The large Italian civilian airports, now desolate and eerily quiet due to the coronavirus pandemic, aren’t typical destinations for the 37th Airlift Squadron at Ramstein. But the route will soon be familiar, as the squadron begins a mission to help Italy through the coronavirus pandemic.
Wednesday’s flight around Italy was the first of a planned series organized by U.S. Air Forces in Europe to distribute thousands of pounds of medical supplies to hospitals across the country, officials said.
The effort is part of a $100 million relief plan for Italy announced last month by the White House, USAFE officials said.

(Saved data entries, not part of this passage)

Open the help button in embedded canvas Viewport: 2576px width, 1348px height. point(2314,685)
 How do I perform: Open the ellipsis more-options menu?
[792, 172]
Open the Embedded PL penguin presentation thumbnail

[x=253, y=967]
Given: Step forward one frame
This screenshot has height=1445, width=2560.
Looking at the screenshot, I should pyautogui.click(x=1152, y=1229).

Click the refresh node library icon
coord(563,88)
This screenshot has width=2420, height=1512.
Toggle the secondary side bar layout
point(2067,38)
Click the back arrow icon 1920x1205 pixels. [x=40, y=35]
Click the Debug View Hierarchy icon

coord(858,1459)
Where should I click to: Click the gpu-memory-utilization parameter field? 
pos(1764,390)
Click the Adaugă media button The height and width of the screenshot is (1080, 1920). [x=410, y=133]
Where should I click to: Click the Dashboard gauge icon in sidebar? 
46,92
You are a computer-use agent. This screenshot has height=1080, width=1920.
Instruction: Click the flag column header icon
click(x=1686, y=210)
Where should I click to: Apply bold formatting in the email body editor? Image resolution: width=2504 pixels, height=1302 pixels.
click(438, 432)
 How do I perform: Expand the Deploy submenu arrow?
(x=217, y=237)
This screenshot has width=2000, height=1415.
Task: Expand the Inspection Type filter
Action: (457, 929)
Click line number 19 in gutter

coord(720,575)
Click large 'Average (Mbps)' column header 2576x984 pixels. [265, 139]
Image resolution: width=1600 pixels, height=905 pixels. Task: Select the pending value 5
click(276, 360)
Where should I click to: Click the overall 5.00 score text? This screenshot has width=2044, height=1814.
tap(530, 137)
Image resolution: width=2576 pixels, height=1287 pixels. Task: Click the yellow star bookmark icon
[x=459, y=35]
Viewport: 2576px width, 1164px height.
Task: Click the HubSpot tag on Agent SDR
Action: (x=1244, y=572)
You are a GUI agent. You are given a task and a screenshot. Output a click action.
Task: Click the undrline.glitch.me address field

It calls for the Pentagon to transport medical equipment and other humanitarian aid in coordination with the State Department and the Italian government.
NATO’s Rapid Air Mobility initiative, activated in March for coronavirus relief efforts, also contributed to Wednesday’s mission.
Two similar flights from Ramstein to Italy are planned in the coming week, officials said. They will likely continue as long as Italy needs them, they said.
On Wednesday, the C-130J Super Hercules landed at Milan with an empty cargo hold at a near-empty airport.
Milan is close to the epicenter of Italy’s coronavirus outbreak in Lombardy. The normally busy Milan Malpensa Airport looked like an aircraft boneyard, with fleets of idle passenger jets parked everywhere.
“It’s a ghost town,” said Maj. Thomas Morgan, who piloted the flight with 1st Lt. Kane McManus. When the C-130 landed, it was one of only two aircraft taxiing at the sprawling international airport.
The crew picked up six pallets of KN95 masks, surgical gowns and COVID-19 test kits destined for hospitals in Italy’s south, greeting their Italian counterparts with waves or elbow bumps instead of handshakes.
The plane flew on to Rome, where it picked up a smaller shipment of N95 masks and others with protective face shields, destined for hospitals in the north, which meant a return to Milan.
“It feels great … to be able to be part of something bigger than ourselves and help out an ally, especially one as old as Italy,” Morgan said.
With fewer opportunities to fly during the pandemic, McManus said they were eager to “get this one … and be able to help out when we can.”